Les masques. Un équipement au cœur du dispositif de protection des soignants, qui fait pourtant cruellement défaut en pleine crise sanitaire liée au Covid-19. Face à la pénurie, Emmanuel Macron avait annoncé, début mars, réquisitionner tous les stocks et la production de masques. "Nous les distribuerons aux professionnels de santé et aux Français atteints par le Coronavirus", avait-il écrit sur Twitter.
 

Jeudi 12 mars, lors d’une allocution, le chef de l’Etat avait spécifiquement mentionné l’envoi express de masques dans les pharmacies du Haut-Rhin, identifié comme étant l'un des foyers principaux du coronavirus. Promesse tenue. Deux distributions ont bien eu lieu en quelques jours, dont une ce matin, mais elles se sont révélées être largement insuffisantes.
 

"Ce matin, il y a eu une deuxième distribution de masques qui devait se faire soit à l’hôpital de Colmar soit à l’hôpital de Mulhouse, de 7h30 à 14 heures. A 9 heures, il n’y avait déjà plus rien. Je n’ai rien eu. Ce sont 10.000 masques qui devaient être donnés à tous les médecins et les infirmières libérales qui n’en ont pas encore eu dans le sud du département. C’est juste de la rigolade," reprend Didier Kleimberg.

Son collègue mulhousien, le docteur Vogt, a lui aussi tenté sa chance, et s’est lui aussi cassé le nez. En colère, il a volontairement filmé son arrivée à l’hôpital de Mulhouse, à travers un plan séquence de plus d'une minute, au cours duquel on découvre un local de distribution totalement vide. 
 

"Il n'y a plus personne. Les gens de l'ARS (Agence Régionale de Santé) sont partis. C'est absolument sans commentaires", peut-on l'entendre dire sur la vidéo, réalisée pour "informer sur une situation désespérante". A l'intérieur, il filme un mot manuscrit - voir sur cette photo ci-dessous - sur lequel on peut lire qu’une prochaine distribution sera effectuée en fin de semaine sans date fixe avancée.
 
© Patrick Vogt
© Patrick Vogt

De quoi le mettre en colère. "A Mulhouse on est bientôt à 5 semaines d’épidémie et on ne voir rien arriver. Les bras m’en tombent," tempête le médecin.

On est au Moyen-âge. Je pense que même lors de la peste, les gens étaient mieux protégés.
- Patrick Vogt, médecin généraliste -

"C’est hallucinant. Il faudra bientôt consulter en tenue de plombier, en scaphandrier ou je ne sais quoi pour réussir à se protéger", ironise de son côté Didier Kleimberg, rappelant qu’avec ses collègues, ils sont en première ligne dans la prise en charge des malades.

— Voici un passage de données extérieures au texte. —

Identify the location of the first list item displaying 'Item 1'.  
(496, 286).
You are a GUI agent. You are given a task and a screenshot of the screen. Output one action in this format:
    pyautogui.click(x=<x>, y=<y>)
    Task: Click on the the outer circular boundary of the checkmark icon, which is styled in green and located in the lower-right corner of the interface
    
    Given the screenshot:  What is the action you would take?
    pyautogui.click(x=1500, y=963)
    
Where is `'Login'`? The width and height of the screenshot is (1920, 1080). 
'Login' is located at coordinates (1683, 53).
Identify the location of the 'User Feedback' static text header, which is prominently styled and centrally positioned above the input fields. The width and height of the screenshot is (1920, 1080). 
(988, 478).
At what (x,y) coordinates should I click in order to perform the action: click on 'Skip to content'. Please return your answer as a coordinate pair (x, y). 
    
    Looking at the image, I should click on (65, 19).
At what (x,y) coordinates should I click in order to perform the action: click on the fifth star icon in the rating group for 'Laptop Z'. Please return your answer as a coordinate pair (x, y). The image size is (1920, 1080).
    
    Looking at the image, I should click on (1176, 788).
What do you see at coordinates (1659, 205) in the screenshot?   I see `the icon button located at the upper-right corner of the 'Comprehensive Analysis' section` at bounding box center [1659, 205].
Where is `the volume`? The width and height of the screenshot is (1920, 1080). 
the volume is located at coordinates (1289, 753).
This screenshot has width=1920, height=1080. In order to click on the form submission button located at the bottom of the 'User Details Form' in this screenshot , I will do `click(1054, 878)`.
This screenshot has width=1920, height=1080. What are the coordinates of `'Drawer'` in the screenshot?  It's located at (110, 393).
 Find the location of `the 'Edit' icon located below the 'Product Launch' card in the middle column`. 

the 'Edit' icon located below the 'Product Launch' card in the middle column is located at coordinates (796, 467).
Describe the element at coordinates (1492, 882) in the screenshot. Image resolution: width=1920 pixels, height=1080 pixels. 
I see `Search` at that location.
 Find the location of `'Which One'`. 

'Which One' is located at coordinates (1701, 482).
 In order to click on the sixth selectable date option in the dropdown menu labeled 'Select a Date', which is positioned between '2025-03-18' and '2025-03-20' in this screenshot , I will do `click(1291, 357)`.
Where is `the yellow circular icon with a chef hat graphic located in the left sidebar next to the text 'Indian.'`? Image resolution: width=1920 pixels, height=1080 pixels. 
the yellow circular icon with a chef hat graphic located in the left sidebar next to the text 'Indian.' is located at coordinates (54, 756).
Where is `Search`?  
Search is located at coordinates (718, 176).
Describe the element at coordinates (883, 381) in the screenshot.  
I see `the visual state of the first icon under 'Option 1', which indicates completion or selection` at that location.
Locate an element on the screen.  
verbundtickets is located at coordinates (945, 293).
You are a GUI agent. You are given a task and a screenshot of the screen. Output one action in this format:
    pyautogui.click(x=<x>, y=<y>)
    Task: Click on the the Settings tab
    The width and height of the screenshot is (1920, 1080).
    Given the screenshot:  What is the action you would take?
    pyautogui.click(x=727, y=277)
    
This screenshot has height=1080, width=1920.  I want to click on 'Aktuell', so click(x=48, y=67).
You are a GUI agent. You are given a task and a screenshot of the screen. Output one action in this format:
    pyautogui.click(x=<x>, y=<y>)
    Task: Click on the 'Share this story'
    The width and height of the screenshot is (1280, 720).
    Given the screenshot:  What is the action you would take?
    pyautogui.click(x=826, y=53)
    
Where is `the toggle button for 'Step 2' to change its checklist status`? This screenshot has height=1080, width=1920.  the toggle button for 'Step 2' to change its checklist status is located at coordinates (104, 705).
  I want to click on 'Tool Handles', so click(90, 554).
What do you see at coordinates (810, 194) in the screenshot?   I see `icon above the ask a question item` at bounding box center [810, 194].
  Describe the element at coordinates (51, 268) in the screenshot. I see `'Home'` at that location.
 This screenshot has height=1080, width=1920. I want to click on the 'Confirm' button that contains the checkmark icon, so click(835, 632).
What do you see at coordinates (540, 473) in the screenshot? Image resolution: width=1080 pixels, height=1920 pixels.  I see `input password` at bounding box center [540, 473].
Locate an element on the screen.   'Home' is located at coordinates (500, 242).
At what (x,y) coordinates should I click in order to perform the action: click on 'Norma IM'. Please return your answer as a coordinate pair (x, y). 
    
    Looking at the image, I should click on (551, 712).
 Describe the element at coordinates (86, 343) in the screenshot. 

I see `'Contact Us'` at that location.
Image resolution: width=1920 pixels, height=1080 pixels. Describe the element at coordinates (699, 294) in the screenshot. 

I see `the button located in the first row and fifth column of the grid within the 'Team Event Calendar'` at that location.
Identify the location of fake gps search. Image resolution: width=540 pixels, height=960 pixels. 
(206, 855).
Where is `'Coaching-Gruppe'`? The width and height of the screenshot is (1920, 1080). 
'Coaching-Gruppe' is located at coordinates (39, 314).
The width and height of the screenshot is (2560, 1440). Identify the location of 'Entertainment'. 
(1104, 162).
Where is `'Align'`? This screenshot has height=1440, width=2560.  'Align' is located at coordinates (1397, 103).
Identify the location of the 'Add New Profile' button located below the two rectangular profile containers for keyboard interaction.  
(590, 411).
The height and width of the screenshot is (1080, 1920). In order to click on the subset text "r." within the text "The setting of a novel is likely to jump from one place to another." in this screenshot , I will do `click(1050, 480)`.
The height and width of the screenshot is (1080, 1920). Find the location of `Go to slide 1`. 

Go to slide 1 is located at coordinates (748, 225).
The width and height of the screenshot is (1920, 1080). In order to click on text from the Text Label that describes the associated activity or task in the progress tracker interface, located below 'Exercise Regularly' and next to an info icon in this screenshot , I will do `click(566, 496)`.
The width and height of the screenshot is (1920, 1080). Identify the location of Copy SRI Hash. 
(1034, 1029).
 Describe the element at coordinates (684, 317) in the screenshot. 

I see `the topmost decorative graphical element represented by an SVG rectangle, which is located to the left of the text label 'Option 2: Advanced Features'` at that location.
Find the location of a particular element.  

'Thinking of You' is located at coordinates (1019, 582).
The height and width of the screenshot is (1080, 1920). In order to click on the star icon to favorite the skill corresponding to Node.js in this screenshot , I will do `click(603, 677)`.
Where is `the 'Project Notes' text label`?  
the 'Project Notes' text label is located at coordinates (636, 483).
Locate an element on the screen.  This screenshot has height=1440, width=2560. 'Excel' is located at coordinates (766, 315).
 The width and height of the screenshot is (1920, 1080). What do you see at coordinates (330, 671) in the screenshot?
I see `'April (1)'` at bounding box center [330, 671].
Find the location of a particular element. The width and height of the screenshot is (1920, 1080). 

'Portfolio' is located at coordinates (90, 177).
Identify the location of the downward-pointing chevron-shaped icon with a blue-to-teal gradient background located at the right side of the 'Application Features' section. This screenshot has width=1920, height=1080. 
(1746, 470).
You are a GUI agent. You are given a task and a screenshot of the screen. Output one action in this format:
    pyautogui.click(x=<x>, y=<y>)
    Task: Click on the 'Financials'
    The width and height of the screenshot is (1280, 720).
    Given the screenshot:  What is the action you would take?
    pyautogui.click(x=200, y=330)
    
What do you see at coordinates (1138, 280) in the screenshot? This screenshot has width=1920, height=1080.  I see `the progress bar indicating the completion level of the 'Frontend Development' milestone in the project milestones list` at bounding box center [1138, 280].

"On peut faire de la téléconsultation, mais on ne peut pas faire que ça. On a besoin de surveiller les patients, qu’il ne suffit pas de voir qu’une fois. Il y a des gens qui vont bien pendant 7 jours et qui décompensent au 14e jour par exemple. Envoyer des soldats au front sans casques et sans fusils ce n’est pas possible. Je commence à avoir des collègues qui disent, dans ces conditions, je rends mon tablier, je ne consulte plus, je ne visite plus. Si la médecine libérale s’écroule, qu’est-ce qui va se passer ?" interroge-t-il encore.

A qui la faute ? Pour Patrick Vogt c’est clair, "des têtes vont devoir tomber". Lui dénonce l’absence de préparation et d’anticipation des décideurs. "On le savait déjà en 2009, lors du H1N1, qu’il y avait des failles dans notre système de santé. Rien n’a été corrigé." Les deux praticiens retenteront leur chance dans quelques jours, à la prochaine livraison et espèrent, d’ici là, que leurs craintes auront été entendues par les pouvoirs publics.

Lueur d’espoir, ce mercredi 18 mars dans l’après-midi, Jean-Yves Le Drian, ministre des Affaires étrangères, a annoncé l’envoi d’un million de masques ainsi que du matériel médical par la Chine.